What is being asked:
Express the lines of the listing as a JSON list of strings, one string per line, starting at the line containing "The width and height of the screenshot is (1086, 691)." and continuing through the line containing "coord(113,243)", with both of those lines included. Leave out any blank lines.

[Records held in a dataset]
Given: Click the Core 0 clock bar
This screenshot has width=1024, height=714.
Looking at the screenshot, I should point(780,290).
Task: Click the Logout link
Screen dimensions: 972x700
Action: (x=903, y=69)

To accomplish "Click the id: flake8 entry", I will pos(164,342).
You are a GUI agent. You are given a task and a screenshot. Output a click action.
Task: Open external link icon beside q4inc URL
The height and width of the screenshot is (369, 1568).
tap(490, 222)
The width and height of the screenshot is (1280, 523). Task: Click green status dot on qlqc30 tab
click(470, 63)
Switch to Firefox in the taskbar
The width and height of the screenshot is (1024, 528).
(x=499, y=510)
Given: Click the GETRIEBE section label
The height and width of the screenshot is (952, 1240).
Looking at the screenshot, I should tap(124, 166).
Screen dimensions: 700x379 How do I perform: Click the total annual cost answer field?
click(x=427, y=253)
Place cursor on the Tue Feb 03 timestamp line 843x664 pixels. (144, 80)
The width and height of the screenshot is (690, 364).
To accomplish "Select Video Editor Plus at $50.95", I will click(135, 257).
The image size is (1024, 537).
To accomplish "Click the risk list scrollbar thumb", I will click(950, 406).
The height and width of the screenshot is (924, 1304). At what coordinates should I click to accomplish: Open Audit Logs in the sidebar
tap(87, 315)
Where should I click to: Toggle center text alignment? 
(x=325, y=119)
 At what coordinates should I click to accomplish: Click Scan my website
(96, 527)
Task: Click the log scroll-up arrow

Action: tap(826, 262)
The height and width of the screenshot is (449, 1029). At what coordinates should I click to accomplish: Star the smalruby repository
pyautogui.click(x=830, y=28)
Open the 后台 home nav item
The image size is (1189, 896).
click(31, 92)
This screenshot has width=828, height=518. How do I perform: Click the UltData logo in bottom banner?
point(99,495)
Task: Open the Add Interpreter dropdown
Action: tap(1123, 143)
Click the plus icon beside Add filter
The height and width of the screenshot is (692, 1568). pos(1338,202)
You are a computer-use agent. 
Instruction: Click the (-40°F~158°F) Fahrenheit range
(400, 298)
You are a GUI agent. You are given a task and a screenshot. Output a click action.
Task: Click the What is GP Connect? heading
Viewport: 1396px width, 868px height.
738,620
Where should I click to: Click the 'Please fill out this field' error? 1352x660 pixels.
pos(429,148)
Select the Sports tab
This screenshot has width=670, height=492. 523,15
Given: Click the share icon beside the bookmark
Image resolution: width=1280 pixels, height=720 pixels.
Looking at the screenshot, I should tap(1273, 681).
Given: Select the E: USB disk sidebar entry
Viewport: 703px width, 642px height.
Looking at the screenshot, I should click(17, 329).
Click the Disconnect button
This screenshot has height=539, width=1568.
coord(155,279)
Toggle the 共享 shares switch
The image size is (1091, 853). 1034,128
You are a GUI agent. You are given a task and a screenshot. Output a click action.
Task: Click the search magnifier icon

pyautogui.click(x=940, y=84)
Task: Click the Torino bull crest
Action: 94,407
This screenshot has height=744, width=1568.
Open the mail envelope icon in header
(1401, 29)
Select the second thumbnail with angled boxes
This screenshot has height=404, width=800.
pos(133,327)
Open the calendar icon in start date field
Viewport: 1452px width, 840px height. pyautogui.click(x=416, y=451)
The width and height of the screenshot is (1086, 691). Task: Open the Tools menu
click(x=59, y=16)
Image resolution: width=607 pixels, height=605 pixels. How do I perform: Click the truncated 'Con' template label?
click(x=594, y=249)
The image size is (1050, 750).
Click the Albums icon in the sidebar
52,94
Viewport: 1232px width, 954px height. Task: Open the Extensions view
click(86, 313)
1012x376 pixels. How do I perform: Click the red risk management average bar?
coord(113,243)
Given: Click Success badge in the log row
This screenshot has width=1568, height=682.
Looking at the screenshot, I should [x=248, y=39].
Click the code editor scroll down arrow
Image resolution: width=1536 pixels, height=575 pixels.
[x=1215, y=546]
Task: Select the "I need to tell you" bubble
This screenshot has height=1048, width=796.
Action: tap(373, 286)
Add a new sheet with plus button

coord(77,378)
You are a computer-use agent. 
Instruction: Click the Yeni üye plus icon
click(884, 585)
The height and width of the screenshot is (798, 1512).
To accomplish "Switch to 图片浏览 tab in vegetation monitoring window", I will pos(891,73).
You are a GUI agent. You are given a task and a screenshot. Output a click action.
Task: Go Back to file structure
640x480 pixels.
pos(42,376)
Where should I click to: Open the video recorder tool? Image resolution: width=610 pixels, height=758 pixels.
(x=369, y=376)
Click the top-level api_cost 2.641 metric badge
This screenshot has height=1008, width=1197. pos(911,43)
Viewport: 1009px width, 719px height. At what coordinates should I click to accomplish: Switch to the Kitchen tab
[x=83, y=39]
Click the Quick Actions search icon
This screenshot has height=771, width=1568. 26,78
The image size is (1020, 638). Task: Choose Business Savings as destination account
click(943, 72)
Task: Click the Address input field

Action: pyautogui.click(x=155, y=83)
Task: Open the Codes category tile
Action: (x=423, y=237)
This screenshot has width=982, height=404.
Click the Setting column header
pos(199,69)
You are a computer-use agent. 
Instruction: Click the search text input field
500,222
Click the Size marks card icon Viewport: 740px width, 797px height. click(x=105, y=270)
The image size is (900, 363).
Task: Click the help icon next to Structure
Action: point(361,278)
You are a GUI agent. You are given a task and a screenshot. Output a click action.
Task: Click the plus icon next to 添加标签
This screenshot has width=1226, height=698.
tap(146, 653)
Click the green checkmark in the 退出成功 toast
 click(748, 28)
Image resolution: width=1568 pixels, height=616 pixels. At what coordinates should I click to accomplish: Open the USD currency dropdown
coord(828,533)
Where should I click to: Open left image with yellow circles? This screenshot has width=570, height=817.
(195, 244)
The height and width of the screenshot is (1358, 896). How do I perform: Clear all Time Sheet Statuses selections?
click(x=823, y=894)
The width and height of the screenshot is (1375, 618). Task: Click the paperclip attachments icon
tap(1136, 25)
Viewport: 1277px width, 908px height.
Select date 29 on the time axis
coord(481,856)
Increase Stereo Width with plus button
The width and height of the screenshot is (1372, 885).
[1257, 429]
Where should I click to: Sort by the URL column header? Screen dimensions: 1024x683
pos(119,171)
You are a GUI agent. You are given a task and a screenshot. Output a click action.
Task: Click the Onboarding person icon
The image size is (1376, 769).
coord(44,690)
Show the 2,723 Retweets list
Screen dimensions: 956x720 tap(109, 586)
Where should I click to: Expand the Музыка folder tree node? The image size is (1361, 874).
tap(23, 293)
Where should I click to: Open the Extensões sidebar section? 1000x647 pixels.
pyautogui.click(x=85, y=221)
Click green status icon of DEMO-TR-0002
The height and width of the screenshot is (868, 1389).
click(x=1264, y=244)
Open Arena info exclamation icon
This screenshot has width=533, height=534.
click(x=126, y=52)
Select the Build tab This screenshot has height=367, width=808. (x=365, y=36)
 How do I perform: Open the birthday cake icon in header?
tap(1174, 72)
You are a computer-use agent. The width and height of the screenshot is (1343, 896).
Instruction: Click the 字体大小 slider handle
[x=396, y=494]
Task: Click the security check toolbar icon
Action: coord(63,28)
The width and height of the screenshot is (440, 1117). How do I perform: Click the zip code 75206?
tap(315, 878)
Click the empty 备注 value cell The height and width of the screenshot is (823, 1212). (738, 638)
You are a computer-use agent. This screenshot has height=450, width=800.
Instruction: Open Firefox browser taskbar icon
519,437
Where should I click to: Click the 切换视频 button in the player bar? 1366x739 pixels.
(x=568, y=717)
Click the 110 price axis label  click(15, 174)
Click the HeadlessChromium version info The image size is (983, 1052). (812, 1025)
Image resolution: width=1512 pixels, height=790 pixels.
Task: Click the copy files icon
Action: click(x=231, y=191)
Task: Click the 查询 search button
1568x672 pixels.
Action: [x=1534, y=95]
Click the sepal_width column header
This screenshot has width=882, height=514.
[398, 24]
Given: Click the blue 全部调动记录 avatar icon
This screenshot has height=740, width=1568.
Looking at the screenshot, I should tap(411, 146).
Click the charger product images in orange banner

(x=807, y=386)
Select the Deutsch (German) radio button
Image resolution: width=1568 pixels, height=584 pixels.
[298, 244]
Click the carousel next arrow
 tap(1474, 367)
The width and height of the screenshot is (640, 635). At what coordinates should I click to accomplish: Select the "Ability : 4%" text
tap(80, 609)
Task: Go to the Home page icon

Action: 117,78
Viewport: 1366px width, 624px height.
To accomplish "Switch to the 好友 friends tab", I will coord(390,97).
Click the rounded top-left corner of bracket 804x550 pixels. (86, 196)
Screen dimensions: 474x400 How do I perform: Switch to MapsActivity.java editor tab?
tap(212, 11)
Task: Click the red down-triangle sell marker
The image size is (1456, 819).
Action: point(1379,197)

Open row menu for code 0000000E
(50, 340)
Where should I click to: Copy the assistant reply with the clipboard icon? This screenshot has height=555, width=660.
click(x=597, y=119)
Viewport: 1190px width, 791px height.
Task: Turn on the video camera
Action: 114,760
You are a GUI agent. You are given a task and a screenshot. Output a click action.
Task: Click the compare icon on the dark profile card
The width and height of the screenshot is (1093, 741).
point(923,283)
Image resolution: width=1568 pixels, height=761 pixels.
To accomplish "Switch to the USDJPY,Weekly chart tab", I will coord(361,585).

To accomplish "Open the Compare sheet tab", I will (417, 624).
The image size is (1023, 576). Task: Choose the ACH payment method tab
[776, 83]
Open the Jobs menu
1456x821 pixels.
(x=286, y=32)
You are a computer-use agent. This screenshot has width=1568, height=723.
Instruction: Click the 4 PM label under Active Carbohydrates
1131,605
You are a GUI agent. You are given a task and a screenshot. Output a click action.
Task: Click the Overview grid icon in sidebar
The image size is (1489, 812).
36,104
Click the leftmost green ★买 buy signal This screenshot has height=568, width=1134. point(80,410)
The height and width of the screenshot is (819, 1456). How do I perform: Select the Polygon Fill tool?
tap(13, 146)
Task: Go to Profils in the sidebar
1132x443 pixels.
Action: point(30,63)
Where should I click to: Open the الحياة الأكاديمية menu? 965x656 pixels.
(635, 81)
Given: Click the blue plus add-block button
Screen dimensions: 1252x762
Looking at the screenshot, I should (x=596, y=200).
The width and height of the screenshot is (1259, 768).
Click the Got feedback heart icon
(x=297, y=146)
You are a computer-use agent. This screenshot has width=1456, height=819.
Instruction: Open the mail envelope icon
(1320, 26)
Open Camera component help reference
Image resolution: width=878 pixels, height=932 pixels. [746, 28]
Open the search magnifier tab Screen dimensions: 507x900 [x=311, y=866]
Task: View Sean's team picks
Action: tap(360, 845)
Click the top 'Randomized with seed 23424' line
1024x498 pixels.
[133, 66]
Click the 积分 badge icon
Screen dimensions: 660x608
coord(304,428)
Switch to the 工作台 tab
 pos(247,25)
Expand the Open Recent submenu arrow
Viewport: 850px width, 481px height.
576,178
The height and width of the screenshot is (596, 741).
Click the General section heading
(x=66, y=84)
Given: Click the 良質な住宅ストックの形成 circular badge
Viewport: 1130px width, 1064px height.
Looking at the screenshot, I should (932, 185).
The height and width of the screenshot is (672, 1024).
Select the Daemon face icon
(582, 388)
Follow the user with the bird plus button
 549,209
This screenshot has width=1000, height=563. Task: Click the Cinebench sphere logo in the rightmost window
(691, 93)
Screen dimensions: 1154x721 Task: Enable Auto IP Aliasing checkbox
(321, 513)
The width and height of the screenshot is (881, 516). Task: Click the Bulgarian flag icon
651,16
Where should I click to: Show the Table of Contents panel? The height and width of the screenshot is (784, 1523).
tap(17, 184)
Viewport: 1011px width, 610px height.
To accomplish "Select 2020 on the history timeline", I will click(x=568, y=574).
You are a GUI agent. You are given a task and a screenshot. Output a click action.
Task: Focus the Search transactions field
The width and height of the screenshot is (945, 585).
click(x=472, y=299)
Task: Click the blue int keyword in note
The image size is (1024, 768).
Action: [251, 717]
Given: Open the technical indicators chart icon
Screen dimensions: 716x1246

The completed task:
[
  "The width and height of the screenshot is (1086, 691). Task: Open the Tools menu",
  "click(x=59, y=16)",
  "Image resolution: width=607 pixels, height=605 pixels. How do I perform: Click the truncated 'Con' template label?",
  "click(x=594, y=249)",
  "The image size is (1050, 750).",
  "Click the Albums icon in the sidebar",
  "52,94",
  "Viewport: 1232px width, 954px height. Task: Open the Extensions view",
  "click(86, 313)",
  "1012x376 pixels. How do I perform: Click the red risk management average bar?",
  "coord(113,243)"
]